Die Glocken der St.-Johannis-Kirche

Aktualisiert am 05.06.2024

Symbolbild: Quelle

Weithin sind sie zu hören: die Glocken der St-Johannis-Kirche. Sie erinnern die Menschen, wann es Mittag oder Abend ist, wenn ein Gottesdienst stattfindet, eine Taufe, eine Hochzeit oder Beerdigung.
Seit 1485 kann man diesen Glockenklang hören. Einst waren es 4 Bronzeglocken, die gut abgestimmt einen gemeinsamen schönen Klang ergaben. Immer wieder mussten aber im Laufe der Jahre durch Feuer zerstörte oder defekte Glocken ersetzt werden – stets waren es wohlklingende Glocken aus Bronze.
Die beiden Weltkriege brachten viel Zerstörung und Leid. Um Material für Rüstungszwecke zu haben, mussten insgesamt 5 Glocken in beiden Weltkriegen geopfert werden – welch ein Irrsinn.

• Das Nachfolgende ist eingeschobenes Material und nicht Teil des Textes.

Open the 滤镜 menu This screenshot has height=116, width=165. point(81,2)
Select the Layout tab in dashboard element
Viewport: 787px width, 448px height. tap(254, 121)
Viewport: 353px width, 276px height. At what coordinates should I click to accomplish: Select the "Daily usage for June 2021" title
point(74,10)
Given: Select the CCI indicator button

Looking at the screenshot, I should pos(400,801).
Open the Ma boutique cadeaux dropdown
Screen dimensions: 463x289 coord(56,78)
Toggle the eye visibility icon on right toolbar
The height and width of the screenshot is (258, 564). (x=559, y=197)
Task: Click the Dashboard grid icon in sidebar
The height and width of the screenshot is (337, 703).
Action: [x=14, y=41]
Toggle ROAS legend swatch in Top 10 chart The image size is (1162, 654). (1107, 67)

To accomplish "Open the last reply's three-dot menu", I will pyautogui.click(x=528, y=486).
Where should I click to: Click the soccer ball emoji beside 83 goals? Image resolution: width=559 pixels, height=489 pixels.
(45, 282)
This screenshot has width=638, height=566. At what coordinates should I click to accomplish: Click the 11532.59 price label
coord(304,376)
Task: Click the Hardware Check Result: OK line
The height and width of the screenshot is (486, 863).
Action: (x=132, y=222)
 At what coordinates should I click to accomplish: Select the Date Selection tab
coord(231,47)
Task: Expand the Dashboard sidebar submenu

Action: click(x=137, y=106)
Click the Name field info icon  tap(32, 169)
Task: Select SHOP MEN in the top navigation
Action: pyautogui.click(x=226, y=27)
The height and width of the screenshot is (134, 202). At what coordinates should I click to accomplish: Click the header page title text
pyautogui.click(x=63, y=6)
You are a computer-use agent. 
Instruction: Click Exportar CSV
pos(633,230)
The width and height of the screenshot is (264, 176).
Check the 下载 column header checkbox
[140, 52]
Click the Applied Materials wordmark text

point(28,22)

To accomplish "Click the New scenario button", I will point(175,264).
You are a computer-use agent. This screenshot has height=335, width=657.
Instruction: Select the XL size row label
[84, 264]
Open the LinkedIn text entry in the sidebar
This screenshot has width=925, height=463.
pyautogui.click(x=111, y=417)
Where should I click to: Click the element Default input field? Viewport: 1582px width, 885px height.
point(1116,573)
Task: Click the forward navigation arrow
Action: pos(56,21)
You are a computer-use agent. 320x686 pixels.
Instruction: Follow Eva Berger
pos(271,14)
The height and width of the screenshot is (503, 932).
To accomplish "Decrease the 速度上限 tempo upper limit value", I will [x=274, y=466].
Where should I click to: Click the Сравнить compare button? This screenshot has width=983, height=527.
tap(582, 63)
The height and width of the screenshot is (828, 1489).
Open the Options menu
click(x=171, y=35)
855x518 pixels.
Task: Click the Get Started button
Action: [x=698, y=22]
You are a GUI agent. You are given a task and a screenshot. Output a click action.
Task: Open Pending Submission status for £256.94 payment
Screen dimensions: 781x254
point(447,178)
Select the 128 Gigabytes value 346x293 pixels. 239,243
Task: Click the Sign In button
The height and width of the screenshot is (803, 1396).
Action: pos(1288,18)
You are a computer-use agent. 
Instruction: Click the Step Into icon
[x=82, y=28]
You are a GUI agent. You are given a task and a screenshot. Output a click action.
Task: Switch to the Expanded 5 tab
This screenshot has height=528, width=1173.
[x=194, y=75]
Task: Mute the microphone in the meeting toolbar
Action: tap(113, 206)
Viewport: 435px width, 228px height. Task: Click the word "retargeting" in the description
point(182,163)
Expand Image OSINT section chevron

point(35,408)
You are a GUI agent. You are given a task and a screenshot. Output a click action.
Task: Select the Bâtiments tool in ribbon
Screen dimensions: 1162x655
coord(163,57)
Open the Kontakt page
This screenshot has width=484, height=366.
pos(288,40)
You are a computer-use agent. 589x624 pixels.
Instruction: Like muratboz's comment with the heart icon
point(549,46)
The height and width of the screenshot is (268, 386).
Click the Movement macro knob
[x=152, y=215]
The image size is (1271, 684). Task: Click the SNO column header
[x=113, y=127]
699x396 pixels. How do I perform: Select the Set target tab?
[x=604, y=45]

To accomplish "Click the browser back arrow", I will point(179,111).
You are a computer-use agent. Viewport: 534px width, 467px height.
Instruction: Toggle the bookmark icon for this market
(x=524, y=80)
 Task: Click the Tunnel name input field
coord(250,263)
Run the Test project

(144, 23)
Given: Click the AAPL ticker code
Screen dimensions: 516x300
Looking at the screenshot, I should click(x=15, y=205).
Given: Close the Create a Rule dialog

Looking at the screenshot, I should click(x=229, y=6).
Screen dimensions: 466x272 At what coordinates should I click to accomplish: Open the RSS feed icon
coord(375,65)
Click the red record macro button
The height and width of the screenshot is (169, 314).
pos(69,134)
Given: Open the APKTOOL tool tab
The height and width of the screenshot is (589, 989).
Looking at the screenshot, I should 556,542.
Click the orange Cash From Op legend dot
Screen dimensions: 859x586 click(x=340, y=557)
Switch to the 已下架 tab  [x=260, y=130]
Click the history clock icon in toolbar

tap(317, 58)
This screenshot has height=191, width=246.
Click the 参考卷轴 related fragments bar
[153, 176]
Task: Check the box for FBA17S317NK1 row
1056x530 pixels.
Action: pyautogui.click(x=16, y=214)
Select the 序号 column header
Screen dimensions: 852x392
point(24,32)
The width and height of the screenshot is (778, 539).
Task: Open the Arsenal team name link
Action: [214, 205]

Aber während im Jahre 1925 noch auf billigere Stahlglocken verzichtet werden konnte und wieder der warme Klang von 3 Bronzeglocken erschallte, konnten im Jahre 1963 nur noch 3 Stahlglocken auf die Türme gezogen werden.
Nun haben aber Stahlglocken einen nicht so warmen Klang und vor allem eine geringere „Haltbarkeitsdauer“ gegenüber Bronzeglocken und die Haltbarkeitsdauer unserer 3 Stahlglocken von ca. 40 Jahren ist bereits abgelaufen. Ein Sachverständiger bestätige uns zwar, dass die 3 Glocken noch in Ordnung seien, doch muss man damit rechnen, dass sie über kurz oder lang ihren Dienst quittieren werden.
Und hier hat sich der Kirchbauverein zum Handeln entschlossen. Er will nicht warten, bis eine oder mehrere Glocken ihren Dienst versagen, sondern schon jetzt die Erneuerung der Glocken planen. Und es sollen wieder 4 Glocken werden – wie zu Beginn.
Zurzeit wird geprüft, ob es gebrauchte und damit wesentlich preiswertere Glocken gibt. Diese sind in einem sogenannten Glockenpool aufgelistet, der durch die Aufgabe oder den Abriss von Kirchen gespeist wird. Übrigens beträgt die Haltbarkeitsdauer von Bronzeglocken mehr als 1000 Jahre. Selbst gebrauchte 50 Jahre alte Bronzeglocken sind damit auf jeden Fall junge Glocken.
Die Frage der Finanzierung wird zurzeit diskutiert. Da wir aber auf jeden Fall Eigenmittel zur Verfügung stellen müssen, brauchen wir Ihre Hilfe.
Sie können spenden unter dem Kennwort „Glocken“ auf das Konto des Kirchbauvereins Schönebeck-Salzelmen e.V.: DE85 8005 5500 0320 0569 02.
Übrigens sind die ersten Spenden schon eingetroffen. Wir haben ca. 30.000,- € schon auf dem Konto. Allen Spendern: Vielen Dank!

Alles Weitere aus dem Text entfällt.